The equation for your plane $\pi$ will simply be of the form $\mathbf x = \mathbf x_0 + s\mathbf u + t\mathbf v$ (you need $2$ variables to specify a plane and only $1$ to specify a line). Given your explicit formula for $l$, you've already got $\mathbf x_0$ and $\mathbf u$.
You can find the vector $\mathbf v$ by simply taking any point on $l$ (which is in $\pi$) and subtracting it from the vector $\vec {OP}$. This will give another vector which is in $\pi$ as well. You'll want to make sure that $\mathbf v$ and $\mathbf u$ are not collinear.
Then to find the line, $l_2$, going through $P$ that is orthogonal to $l$ you again need an $\mathbf x_2$ and a $\mathbf u_2$. The $\mathbf x_2$ is supplied by $\vec {OP}$, though.

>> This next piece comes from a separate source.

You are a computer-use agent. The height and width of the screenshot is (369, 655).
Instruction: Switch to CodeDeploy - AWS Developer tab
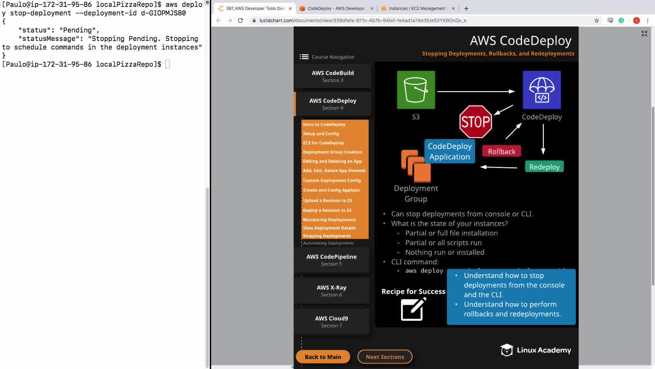pyautogui.click(x=336, y=9)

As for the direction vector, you should draw a picture to verify this:
$\mathbf u_2 = [(2,1,3) - (1,1,0)] - \dfrac{[(2,1,3) - (1,1,0)]\cdot (1,2,1)}{\|(1,2,1)\|^2}(1,2,1)$
What this equation is saying is that the vector pointing from $P$ to a particular point on your line $l$ (I chose the obvious one $(2,1,3)$) minus the projection of that vector onto a vector in the same direction as $l$ (the direction vector in the equation you have for $l$ is a good choice here) is a vector orthogonal to $l$, but still in the plane.